While working a stable job, you release your first version and set up a facility for donations. You then engage in continuous development and marketing, to a degree proportional to the number of users of your language. Let's estimate conservatively that 1% of your users will donate, and each of them will donate an average of $1/year.

That means that in order to get your $2000/month salary, you need to have 2000 donating users for each of the 12 months in the year. That's 2.4 million users total. Let's now assume that it takes 10 years for a language to become this popular: you must therefore acquire an average of 240 000 users per year, or 20 000 users per month.

If you're working the equivalent of full time (160 hours/month), your promotion strategy and implementation quality must be sufficient to gain an average of 125 users per hour. And that's repeat users, of course: if 20% of the people who try your language become repeat users, you actually need a conversion rate of 625 people/hour.

Even if every one of the people you convince directly convinces four more people to try your language—and for the sake of simplicity, assuming that they don't go on to try to convince others—then you're still back down to the 125 users/hour figure.

Now, this may seem totally unreasonable, but believe it or not it can still work: say your marketing strategy produces roughly linear growth over the 10-year period during which your language is gaining ground, and then plateaus. That means at the beginning you'll be converting an average of 0 users/hour, and 10 years later you'll be gaining 250 users. (Again, hourly. Perspective, here.)

That's an average increase of 25 users per hour per year: at the end of each year, you're converting 25 more people per hour—or 4000 more people per month—than you were at the start of the year.

So let's revisit that 2.4 million users ballpark: is it feasible to gain that many users in 10 years? If we accept the (inherently flawed, but usable nonetheless) statistics offered by Langpop as accurate, we get the following information about the top 7 languages currently trending through Yahoo search. If one result is accepted as representative of one user (I know, bear with me), these numbers indicate the rounded approximate average number of users gained per year since the language first appeared.
  1. C++: 500k
  2. C: 400k
  3. Java: 700k
  4. PHP: 400k
  5. Perl: 150k
  6. C#: 300k
  7. Python: 150k
This puts things back in the realm of possibility: if you make a language that's as popular as, say, Python, then in 20 years you will have enough users to make development and support (and marketing!) of that language into your full-time job.

Make one as popular as C#, and you can do it in 10. Cool!

…Except of course that putting it that way trivialises the vastly unlikely and difficult undertaking that is making a language so popular.
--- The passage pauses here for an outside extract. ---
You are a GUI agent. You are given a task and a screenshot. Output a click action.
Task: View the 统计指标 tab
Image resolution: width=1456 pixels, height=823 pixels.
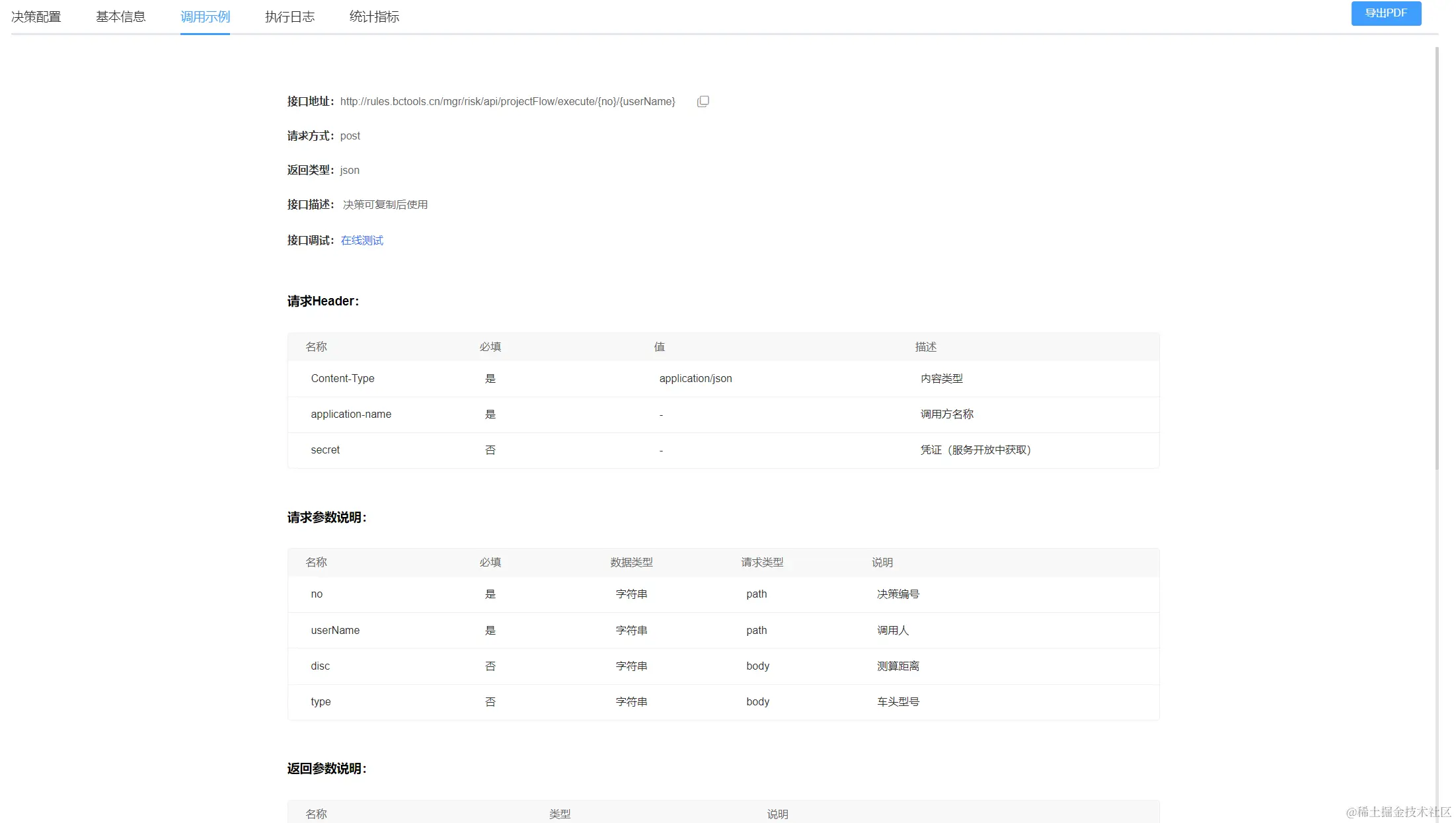tap(374, 17)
But hey, if you've got a good idea, and you can manage to get to the top entirely on your own, without the contributions of any other developers who would take a cut of your donation money, then you're a genius, and you deserve it.
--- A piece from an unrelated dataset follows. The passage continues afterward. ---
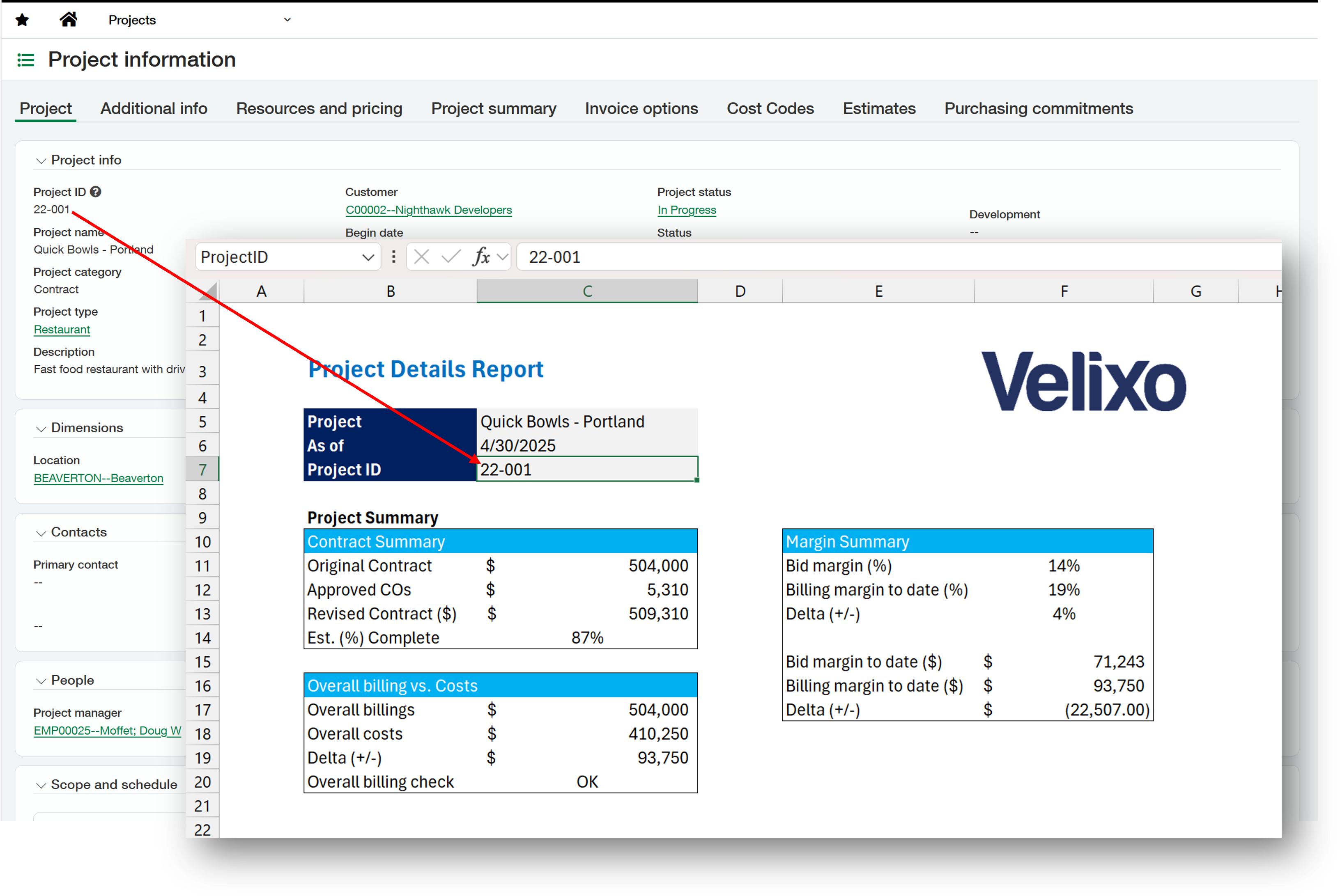Click the formula enter checkmark icon
1340x896 pixels.
(450, 257)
The original version of this article was posted on Programmers.SE and is duplicated here so I remember where I put it.

05 September 2011

Turing Completeness is not Practical Completeness

As a discussion comparing the relative merits of different programming languages grows longer, the probability of an appeal to Turing completeness as a measure of linguistic equivalence approaches 1. It's practically Godwin's law of programming languages.

Appealing as it is, the notion that whatever is possible in one language is possible in all is simply untrue. Turing completeness refers merely to the ability to implement any computable function. There are plenty of esoteric languages that have no or very limited I/O, and plenty of non-esoteric languages that have little to no ability to interface with libraries and other languages.

The fact that languages do differ in their strengths and weaknesses is precisely the main reason we use different languages at all. Different tools are best suited to different situations. The next time someone commits this fallacy, point them to the concept of the Turing tarpit, and if further investigation doesn't prove to them that theoretical equivalence is not the same as practical equivalence, invite them to implement a simple algorithm such as CRC32 in Brainfuck.